* **Directions**
Across all entries below, how many lines include "agent"? Answer with the number alone.

* **Records to use**
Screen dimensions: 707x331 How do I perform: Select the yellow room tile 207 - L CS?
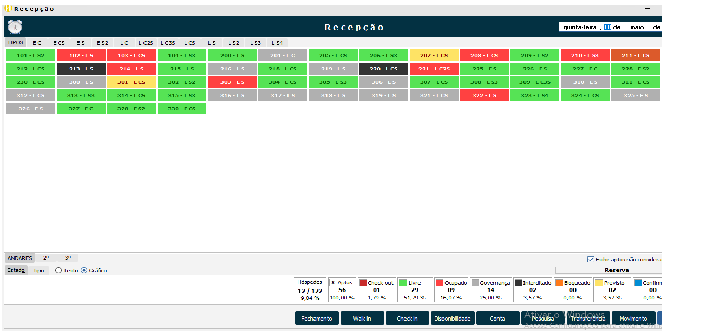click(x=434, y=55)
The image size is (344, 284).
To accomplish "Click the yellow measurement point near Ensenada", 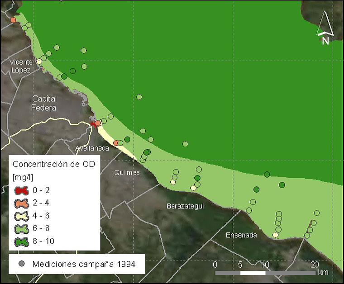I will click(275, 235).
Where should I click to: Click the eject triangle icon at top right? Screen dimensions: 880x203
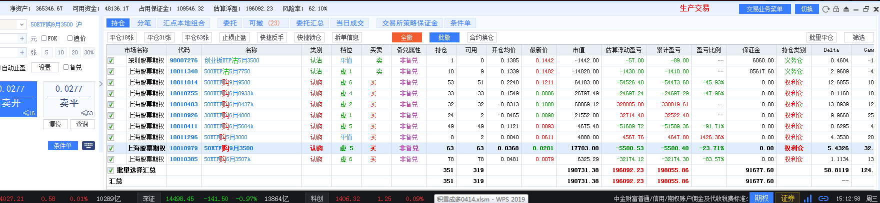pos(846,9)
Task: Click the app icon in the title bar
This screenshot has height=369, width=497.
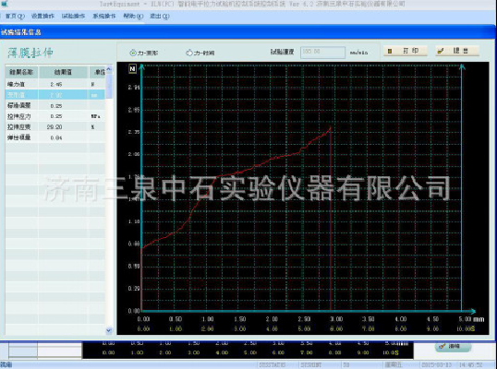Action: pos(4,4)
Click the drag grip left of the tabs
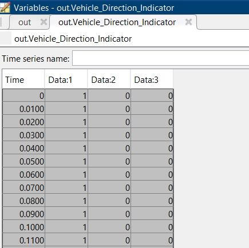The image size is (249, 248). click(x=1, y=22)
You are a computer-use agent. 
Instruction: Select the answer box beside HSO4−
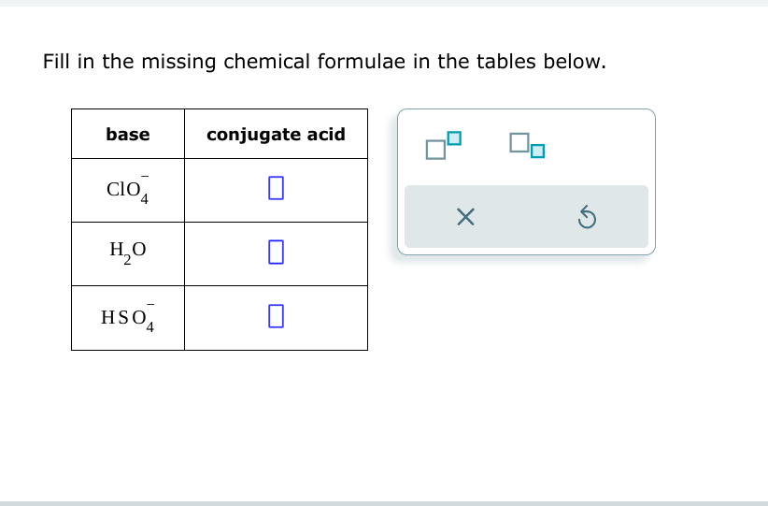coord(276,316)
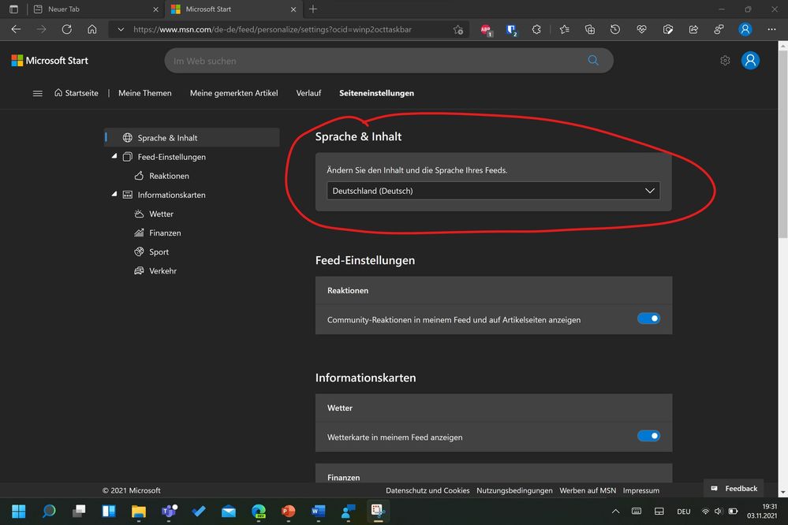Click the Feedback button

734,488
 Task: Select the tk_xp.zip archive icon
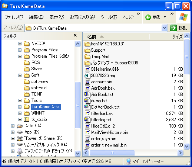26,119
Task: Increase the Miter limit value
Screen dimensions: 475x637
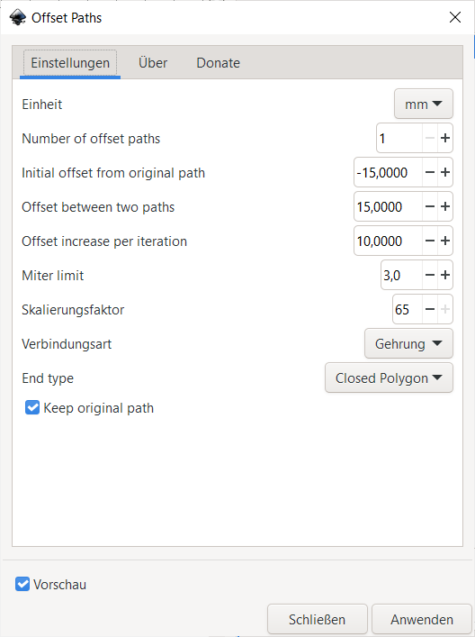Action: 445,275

--

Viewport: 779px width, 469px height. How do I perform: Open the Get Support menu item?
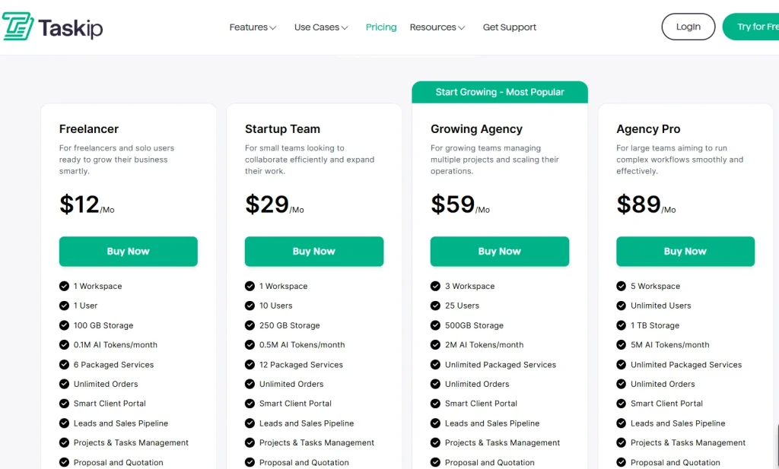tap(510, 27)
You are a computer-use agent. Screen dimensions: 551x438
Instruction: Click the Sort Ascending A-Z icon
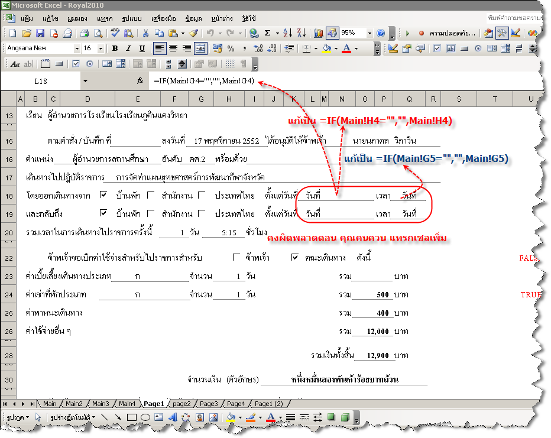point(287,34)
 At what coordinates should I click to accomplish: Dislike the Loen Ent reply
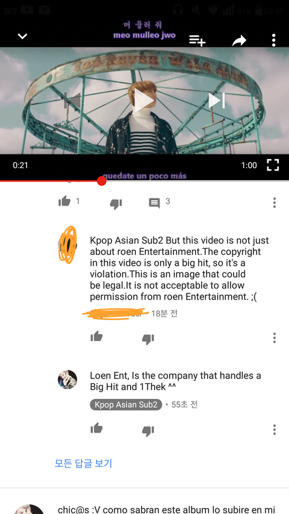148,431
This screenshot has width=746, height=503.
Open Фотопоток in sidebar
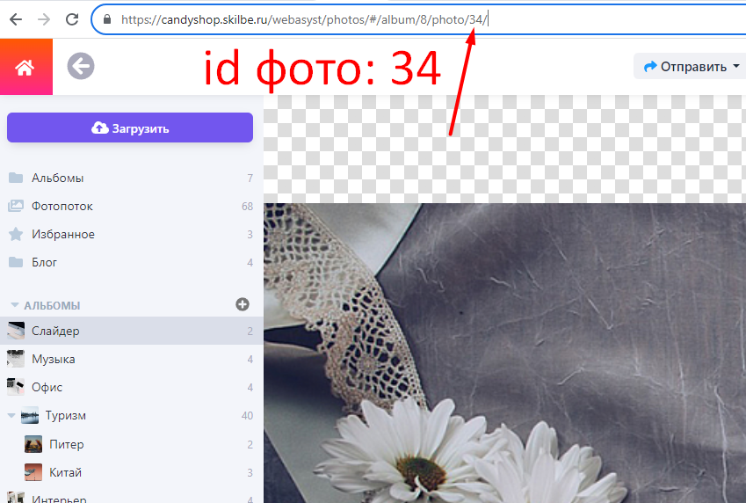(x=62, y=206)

==

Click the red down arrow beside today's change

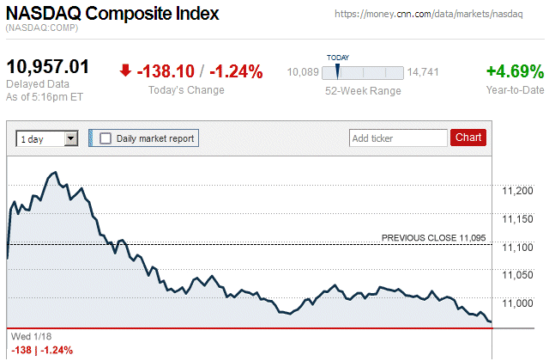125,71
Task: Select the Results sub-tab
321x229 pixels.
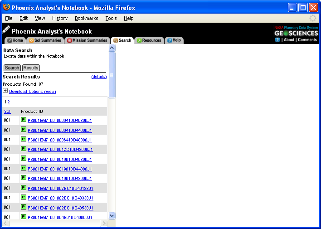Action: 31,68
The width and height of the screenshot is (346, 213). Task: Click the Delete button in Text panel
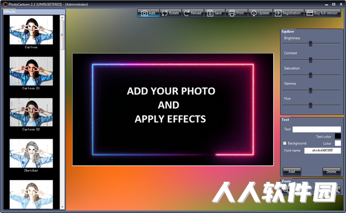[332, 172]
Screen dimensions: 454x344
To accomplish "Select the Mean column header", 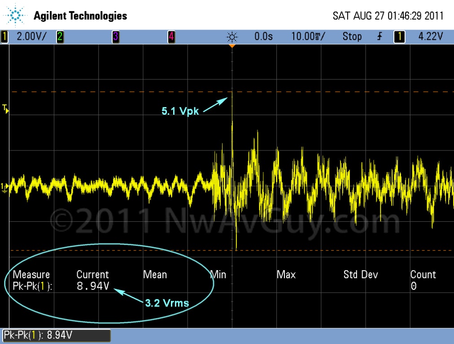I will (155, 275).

* **Finished exercise**
2